**DATASET:**
++++++

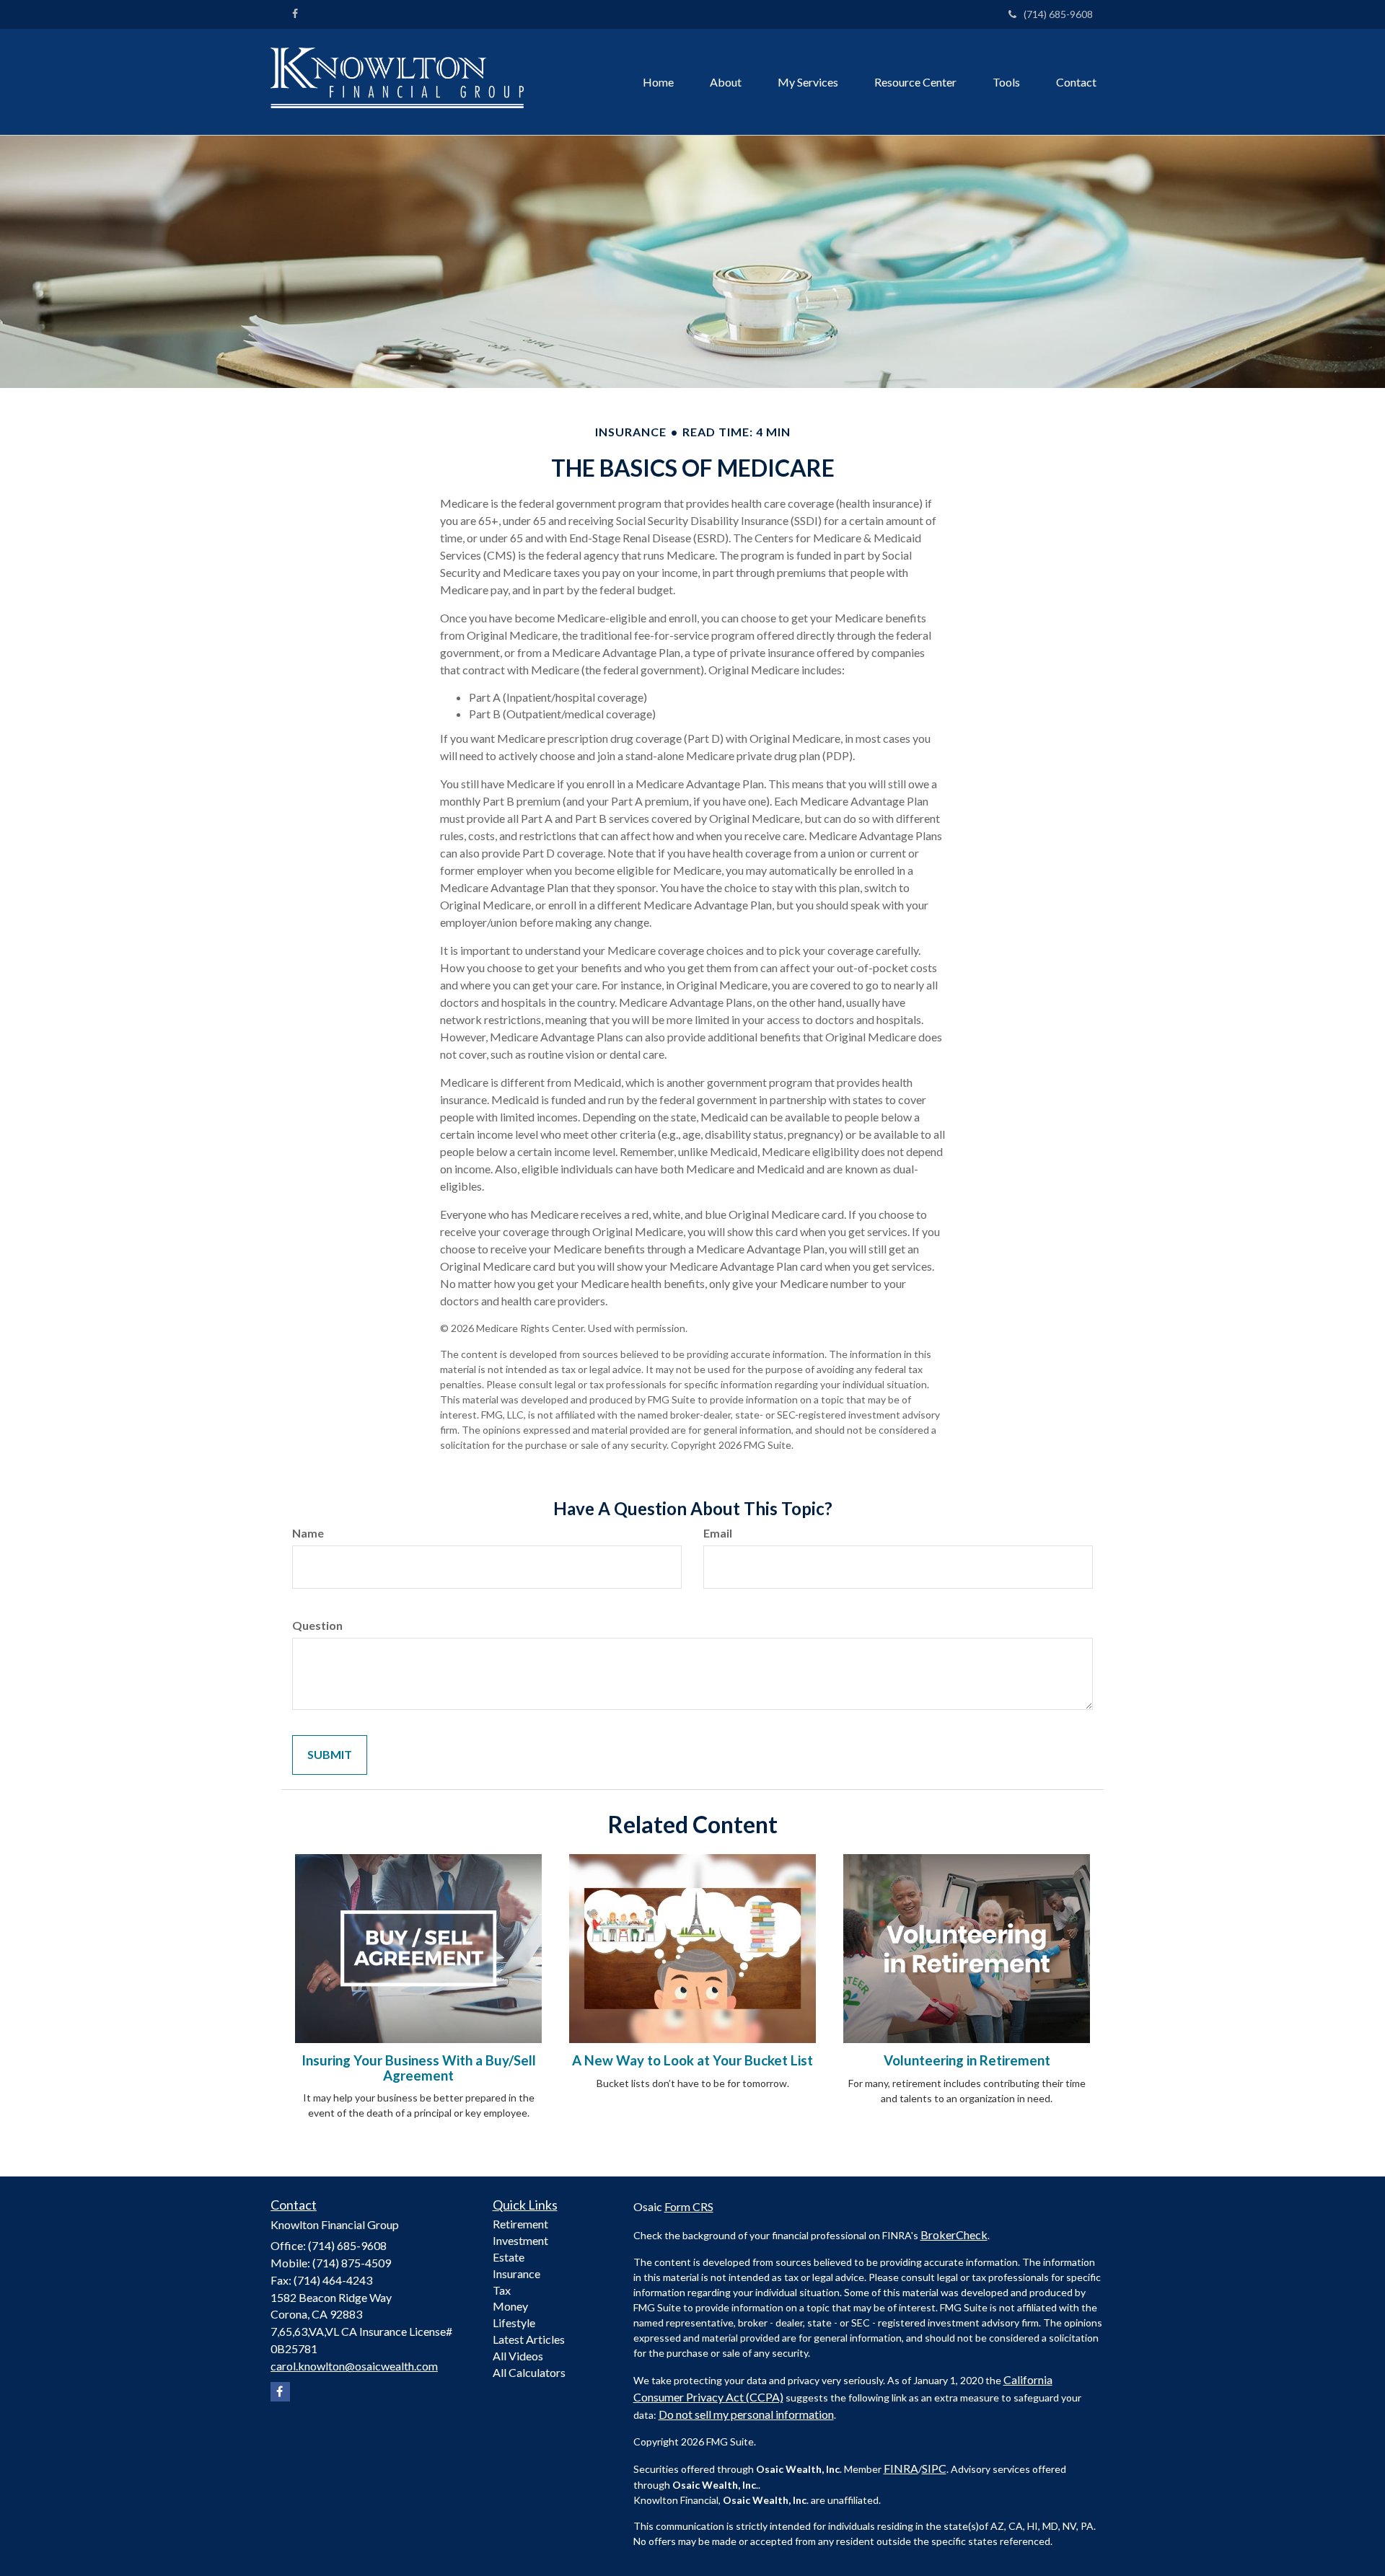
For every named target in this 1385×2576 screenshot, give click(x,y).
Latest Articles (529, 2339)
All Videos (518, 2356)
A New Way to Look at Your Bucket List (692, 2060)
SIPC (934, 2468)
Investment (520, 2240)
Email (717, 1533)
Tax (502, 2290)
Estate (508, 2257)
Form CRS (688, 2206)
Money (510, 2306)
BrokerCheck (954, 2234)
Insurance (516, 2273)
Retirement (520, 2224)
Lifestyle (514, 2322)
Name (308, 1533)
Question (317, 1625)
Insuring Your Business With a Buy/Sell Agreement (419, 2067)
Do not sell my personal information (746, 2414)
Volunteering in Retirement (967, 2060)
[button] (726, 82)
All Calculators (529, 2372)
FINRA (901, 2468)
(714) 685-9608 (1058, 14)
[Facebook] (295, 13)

++++++

**WHAT YOU NEED TO DO:** Only the lines from the one holding "[button] (726, 82)" through the end of the listing should appear in the response, each restated exactly.

**ANSWER BELOW:**
[button] (726, 82)
All Calculators (529, 2372)
FINRA (901, 2468)
(714) 685-9608 (1058, 14)
[Facebook] (295, 13)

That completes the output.